Today after work I walked the lovely route through the
Barbican, past St. Paul's Cathedral and across the Thames on the Millennium Bridge to the
Tate Modern to see the new Dalí & Film exhibit. I first started enjoying the work of Salvador Dalí as a college student in Madison; several posters of his art ended up on my walls.
This exhibit featured the early Surrealist films
Un Chien andalou and
L'Age d'or, plus a dream sequence for the Alfred Hitchcock film
Spellbound. But a highlight for me was the I-never-knew-it-happened collaboration with Walt Disney on a short animation,
Destino. It was started in the late 40s but only recently finished by Disney animators. I watched it twice. It's clearly a Dalí film - it repeats much of his common imagery like ants crawling on the palm of one's hand, melting clock faces, bearded men riding bicycles with French bread on their heads, cracked eggs, and of course the sandy landscapes with distant rocks - but there's a recognisable Disney look in the face of the girl and her movements.

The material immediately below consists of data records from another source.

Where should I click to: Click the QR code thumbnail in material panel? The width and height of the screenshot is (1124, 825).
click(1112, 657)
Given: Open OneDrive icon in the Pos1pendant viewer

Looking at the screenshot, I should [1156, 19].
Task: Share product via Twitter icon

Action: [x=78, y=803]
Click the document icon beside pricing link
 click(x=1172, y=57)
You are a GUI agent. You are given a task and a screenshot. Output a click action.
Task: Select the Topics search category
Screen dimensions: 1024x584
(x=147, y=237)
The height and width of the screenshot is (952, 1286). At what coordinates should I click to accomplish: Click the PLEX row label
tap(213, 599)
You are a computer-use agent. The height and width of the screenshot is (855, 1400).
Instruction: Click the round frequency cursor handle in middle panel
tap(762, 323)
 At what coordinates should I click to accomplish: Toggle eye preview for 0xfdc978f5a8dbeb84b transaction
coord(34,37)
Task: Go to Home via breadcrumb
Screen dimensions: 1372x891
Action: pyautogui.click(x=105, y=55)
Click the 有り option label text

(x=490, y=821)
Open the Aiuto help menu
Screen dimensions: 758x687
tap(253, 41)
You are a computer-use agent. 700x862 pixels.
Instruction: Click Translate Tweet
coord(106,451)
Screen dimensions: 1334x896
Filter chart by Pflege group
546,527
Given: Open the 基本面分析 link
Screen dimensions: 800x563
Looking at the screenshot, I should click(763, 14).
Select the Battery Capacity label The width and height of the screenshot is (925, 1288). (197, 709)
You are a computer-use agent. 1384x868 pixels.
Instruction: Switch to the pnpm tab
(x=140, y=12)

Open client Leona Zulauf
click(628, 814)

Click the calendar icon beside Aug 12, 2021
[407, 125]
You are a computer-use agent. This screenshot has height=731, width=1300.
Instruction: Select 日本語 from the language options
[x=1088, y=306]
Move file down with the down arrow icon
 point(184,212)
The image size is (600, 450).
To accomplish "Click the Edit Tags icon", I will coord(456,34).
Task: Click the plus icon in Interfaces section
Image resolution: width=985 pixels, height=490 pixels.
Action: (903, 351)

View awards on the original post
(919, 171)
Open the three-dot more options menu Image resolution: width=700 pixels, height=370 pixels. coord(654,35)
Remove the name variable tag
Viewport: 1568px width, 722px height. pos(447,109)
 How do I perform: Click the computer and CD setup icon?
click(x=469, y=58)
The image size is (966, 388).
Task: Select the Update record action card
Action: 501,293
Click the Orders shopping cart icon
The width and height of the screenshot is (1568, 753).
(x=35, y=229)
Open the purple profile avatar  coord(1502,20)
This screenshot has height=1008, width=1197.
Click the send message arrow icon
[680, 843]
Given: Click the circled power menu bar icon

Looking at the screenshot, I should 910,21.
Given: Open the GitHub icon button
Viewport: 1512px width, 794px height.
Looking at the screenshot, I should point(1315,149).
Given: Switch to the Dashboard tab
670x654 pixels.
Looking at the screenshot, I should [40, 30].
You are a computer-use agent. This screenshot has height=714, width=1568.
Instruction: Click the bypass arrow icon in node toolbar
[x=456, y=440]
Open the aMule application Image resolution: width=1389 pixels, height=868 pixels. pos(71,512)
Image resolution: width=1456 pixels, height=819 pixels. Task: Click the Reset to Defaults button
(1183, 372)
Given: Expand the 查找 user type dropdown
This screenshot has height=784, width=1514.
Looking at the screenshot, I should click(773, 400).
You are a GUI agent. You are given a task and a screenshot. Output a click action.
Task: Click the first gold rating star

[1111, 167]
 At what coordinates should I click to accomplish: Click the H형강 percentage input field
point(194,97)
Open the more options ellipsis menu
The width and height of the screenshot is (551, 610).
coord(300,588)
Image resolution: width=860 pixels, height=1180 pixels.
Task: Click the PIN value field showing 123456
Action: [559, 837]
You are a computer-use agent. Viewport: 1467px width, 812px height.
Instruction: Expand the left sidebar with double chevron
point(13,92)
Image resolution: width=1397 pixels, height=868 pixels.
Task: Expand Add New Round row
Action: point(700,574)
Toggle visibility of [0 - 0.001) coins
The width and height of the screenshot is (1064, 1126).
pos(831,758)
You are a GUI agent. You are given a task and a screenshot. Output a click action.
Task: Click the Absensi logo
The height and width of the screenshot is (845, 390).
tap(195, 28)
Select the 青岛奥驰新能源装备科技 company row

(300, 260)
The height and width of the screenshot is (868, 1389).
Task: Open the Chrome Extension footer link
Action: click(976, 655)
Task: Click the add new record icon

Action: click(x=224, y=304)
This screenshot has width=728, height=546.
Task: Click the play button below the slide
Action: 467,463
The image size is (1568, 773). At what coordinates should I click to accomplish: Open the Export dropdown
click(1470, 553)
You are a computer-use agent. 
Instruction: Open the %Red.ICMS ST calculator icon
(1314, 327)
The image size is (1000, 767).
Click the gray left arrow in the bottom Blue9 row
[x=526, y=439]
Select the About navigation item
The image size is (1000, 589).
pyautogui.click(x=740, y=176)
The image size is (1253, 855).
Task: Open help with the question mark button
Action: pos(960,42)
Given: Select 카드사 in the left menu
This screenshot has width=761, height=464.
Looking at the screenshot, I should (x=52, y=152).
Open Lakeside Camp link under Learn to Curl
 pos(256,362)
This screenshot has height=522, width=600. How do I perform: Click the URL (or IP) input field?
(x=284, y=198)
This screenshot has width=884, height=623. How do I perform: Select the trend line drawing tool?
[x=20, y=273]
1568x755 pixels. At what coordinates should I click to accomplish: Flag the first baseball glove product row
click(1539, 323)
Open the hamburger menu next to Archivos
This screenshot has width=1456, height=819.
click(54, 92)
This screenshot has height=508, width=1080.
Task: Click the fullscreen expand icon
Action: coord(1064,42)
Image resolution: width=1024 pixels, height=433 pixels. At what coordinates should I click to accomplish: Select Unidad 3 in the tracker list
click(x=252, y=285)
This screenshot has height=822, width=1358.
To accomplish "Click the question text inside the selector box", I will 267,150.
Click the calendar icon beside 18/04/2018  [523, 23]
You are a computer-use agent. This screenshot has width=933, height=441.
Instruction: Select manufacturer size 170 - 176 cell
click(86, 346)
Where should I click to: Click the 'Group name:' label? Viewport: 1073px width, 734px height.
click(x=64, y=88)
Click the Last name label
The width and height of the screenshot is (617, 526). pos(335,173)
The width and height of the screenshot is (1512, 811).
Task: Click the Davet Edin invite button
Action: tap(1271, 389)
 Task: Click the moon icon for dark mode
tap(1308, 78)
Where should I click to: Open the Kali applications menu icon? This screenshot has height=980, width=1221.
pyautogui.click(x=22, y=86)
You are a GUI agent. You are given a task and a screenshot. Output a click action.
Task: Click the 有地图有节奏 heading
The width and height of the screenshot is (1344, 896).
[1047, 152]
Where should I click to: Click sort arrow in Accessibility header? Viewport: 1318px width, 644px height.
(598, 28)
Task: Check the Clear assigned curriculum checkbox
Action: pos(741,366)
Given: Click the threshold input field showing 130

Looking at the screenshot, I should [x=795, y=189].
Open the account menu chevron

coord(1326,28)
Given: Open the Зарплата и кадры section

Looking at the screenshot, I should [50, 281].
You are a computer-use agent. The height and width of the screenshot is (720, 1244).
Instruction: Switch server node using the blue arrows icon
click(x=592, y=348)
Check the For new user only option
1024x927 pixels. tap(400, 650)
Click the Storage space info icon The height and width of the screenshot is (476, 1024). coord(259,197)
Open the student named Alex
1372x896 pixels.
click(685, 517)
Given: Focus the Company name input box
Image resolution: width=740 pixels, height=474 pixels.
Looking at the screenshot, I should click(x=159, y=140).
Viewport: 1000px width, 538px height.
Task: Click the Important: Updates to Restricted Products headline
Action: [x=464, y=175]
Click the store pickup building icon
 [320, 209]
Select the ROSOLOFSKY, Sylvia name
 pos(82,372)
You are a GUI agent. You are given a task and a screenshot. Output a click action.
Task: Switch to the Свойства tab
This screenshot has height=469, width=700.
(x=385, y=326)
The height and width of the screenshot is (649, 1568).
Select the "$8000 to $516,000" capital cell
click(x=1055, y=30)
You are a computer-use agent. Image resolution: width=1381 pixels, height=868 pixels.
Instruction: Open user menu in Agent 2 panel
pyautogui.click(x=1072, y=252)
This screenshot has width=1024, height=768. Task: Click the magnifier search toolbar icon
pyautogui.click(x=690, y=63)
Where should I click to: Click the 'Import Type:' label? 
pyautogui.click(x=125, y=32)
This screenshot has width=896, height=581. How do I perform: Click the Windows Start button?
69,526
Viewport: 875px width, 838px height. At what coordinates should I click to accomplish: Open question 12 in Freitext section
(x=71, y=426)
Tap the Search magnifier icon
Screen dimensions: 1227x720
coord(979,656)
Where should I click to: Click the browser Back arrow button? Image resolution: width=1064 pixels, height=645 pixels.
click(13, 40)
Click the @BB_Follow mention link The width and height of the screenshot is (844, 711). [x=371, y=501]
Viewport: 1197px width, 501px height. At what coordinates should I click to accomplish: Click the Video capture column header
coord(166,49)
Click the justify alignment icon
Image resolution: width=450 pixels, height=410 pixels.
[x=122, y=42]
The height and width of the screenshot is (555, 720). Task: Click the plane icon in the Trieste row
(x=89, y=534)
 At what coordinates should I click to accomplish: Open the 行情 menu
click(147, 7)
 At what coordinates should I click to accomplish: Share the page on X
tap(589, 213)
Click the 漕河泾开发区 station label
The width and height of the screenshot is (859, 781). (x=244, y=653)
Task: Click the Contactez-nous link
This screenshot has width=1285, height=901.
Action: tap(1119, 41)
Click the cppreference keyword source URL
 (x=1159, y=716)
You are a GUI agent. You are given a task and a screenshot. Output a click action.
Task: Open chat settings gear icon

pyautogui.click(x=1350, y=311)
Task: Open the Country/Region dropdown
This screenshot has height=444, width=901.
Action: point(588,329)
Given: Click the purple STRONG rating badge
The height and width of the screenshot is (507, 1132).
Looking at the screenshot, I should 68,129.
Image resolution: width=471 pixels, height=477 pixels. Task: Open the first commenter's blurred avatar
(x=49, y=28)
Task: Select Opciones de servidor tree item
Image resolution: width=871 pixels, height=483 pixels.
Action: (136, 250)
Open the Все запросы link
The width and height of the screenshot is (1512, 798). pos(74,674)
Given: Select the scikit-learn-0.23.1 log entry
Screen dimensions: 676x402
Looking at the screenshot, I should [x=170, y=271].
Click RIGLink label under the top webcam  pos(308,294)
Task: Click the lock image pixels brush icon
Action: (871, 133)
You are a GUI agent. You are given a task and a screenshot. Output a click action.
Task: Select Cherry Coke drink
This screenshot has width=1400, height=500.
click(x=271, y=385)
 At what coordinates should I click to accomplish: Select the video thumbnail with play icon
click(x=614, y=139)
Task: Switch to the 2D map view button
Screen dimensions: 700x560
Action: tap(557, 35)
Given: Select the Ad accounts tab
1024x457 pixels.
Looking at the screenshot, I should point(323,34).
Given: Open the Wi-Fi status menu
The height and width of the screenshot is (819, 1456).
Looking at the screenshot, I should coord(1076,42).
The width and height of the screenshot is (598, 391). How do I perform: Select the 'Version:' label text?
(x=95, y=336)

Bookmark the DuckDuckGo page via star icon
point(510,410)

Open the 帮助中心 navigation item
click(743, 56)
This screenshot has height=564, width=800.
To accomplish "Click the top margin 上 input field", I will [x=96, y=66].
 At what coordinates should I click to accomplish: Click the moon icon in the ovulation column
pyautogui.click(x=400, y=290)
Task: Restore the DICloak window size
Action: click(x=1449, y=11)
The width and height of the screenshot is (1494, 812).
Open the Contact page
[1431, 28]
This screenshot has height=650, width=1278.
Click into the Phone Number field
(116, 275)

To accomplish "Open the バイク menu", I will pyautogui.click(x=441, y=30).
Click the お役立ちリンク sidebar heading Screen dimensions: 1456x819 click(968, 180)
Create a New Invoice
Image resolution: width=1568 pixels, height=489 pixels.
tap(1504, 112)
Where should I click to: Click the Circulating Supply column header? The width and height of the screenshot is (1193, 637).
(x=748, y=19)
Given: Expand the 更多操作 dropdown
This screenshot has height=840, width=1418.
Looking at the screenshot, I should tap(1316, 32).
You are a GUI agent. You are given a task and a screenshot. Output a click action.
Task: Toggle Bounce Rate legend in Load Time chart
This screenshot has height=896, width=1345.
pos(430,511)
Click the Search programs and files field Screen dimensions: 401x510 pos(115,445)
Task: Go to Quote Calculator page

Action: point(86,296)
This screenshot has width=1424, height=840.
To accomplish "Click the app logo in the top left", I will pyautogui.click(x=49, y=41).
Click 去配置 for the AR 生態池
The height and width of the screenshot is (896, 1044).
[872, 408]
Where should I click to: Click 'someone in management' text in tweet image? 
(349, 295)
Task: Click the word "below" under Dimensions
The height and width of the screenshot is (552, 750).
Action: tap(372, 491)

I knew some paintings were included in the exhibit, but I didn't expect the collection I found: it was practically Dalí's Greatest Hits. Some of my college posters were there, and many more from a coffee table book I have, most on loan from other museums. Even
The Persistence of Memory, the famous melting-watch painting, the
Mona Lisa of Surrealism, was on loan from MoMA in New York, where I'd seen it last summer. The gallery wasn't crowded at all, so it was a neat experience to stand right in front of original paintings that I'd first encountered as reproductions decades ago. (And sometimes you
have to stand right in front of them - some aren't much larger than postcards.) But it was a great surprise to see many of the best works of one of my favourite artists collected in one place.